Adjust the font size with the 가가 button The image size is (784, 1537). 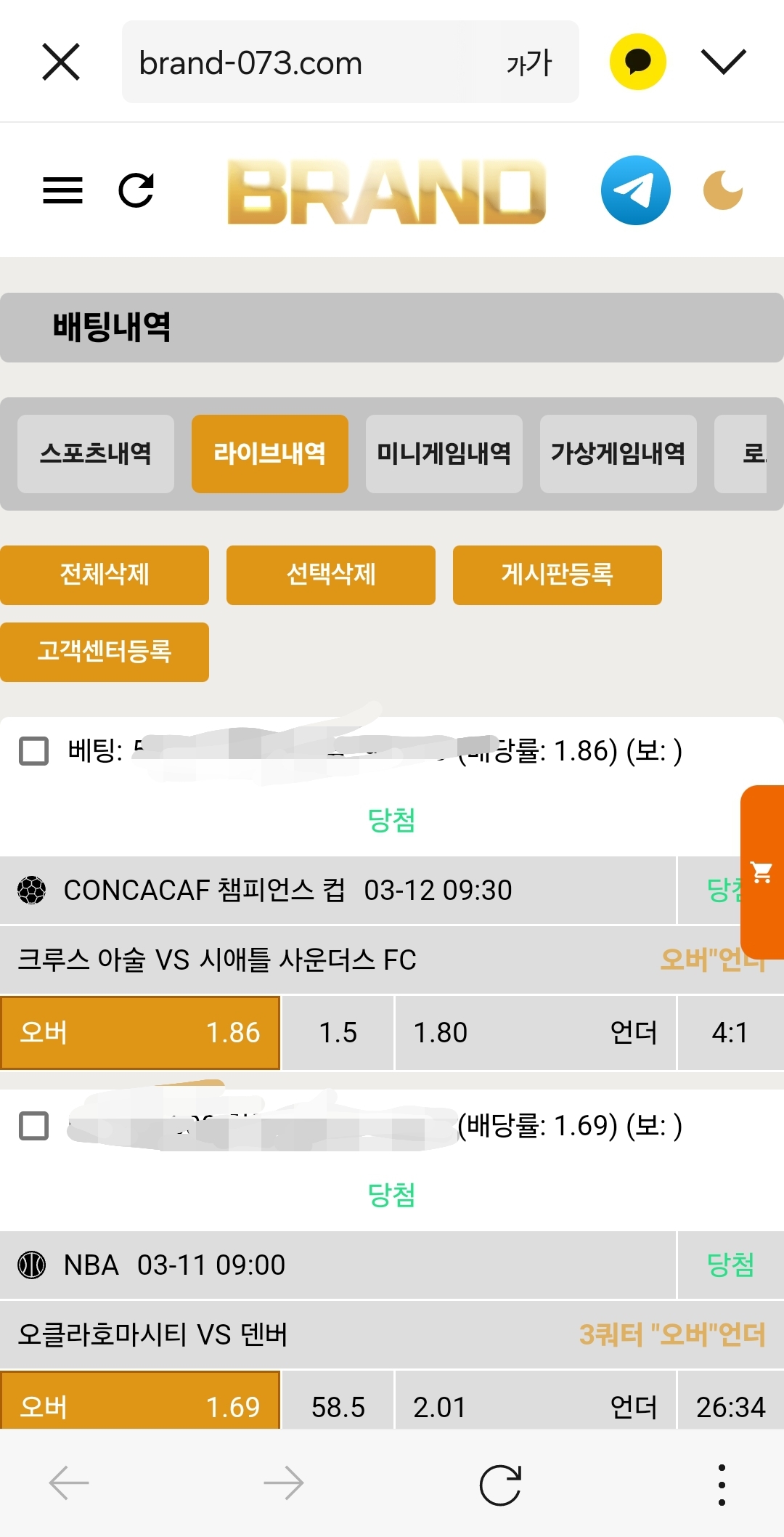click(x=529, y=63)
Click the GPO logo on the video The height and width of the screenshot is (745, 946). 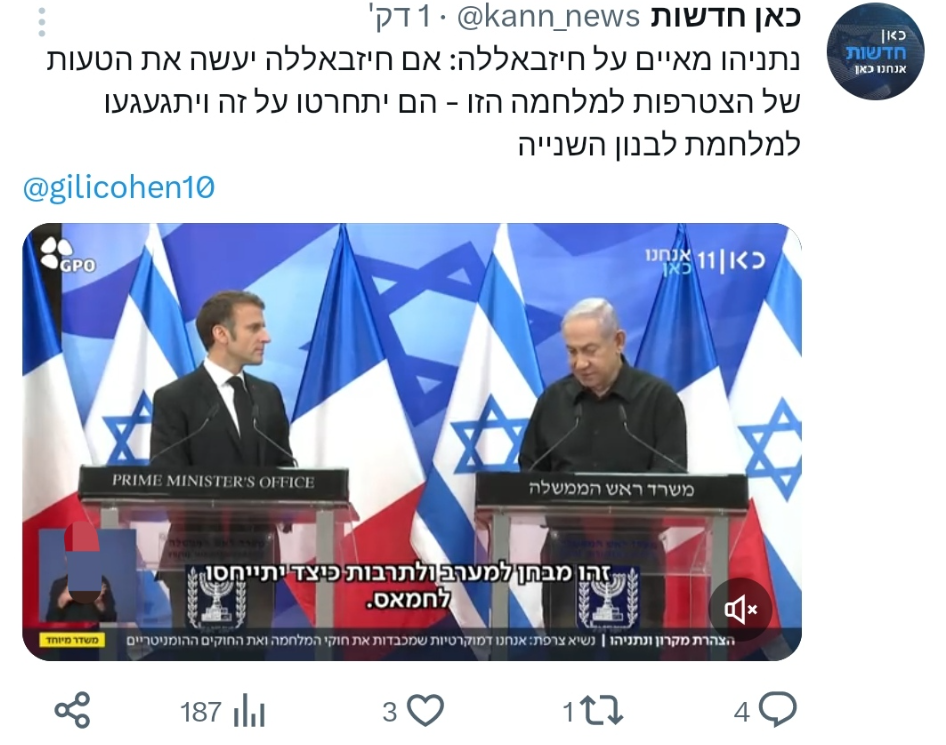[66, 253]
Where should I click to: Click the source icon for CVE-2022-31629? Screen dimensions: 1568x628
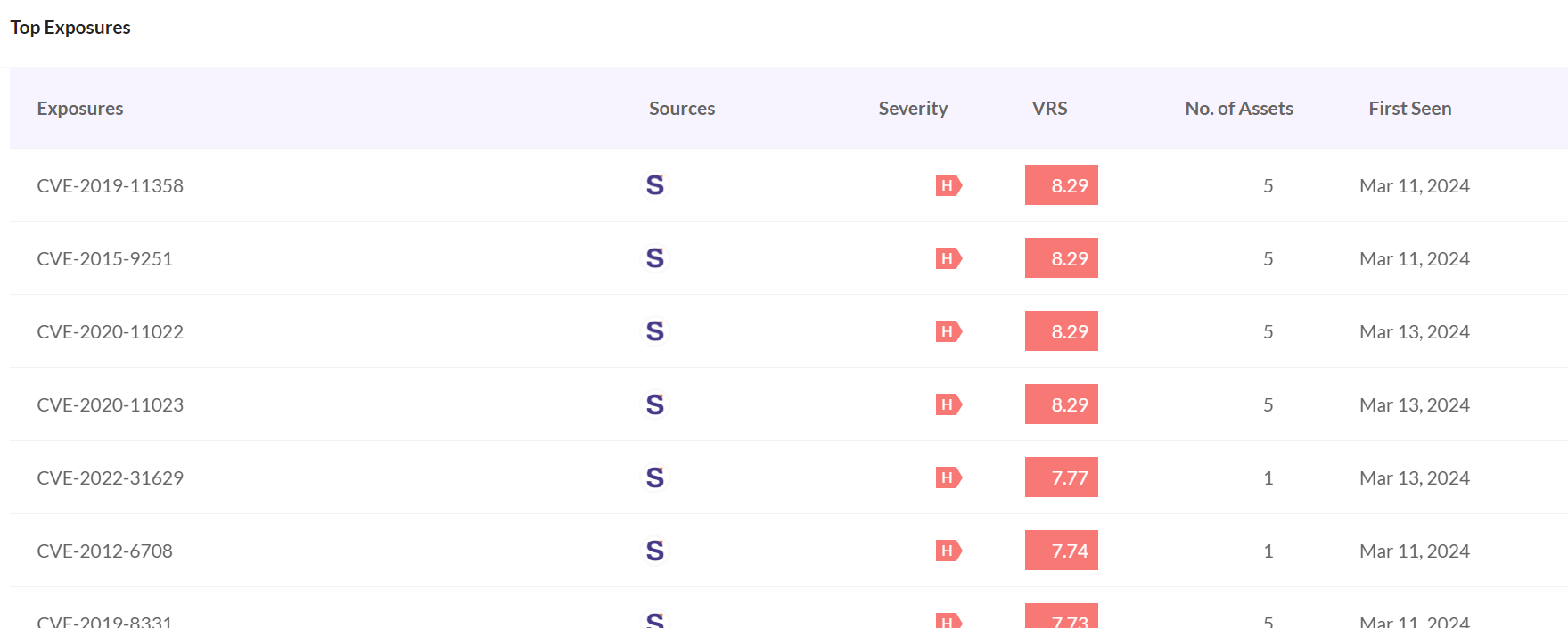pos(655,477)
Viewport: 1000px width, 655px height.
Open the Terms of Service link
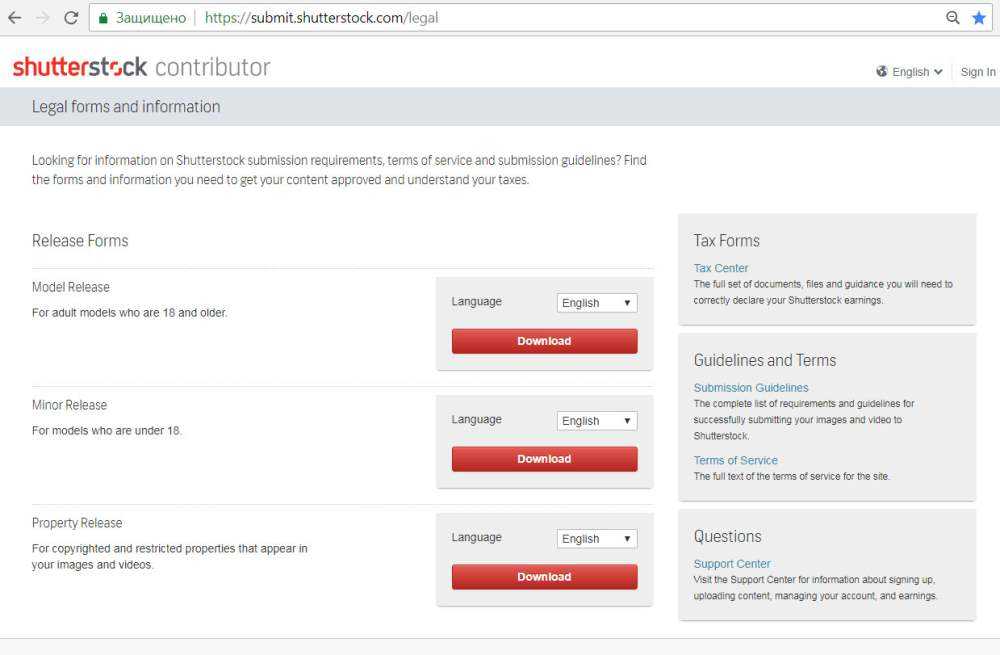click(735, 461)
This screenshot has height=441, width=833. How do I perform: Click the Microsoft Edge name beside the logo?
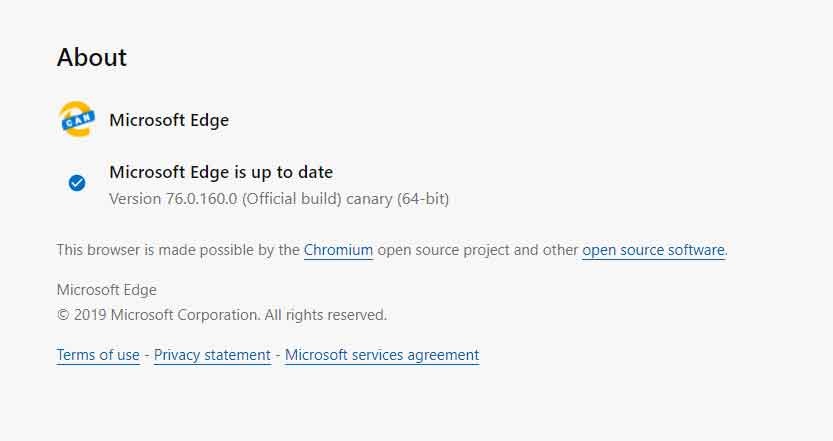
______
■ TASK DESCRIPTION: The line containing "Where should I" and all lines after it, through the last line of the records, should be returned exactly. Omit the pictures.

■ TASK OUTPUT:
Where should I click to: Click the source icon for CVE-2022-31629? Screen dimensions: 1568x628
pos(655,477)
Viewport: 1000px width, 655px height.
Open the Terms of Service link
click(735, 461)
This screenshot has height=441, width=833. How do I perform: Click the Microsoft Edge name beside the logo?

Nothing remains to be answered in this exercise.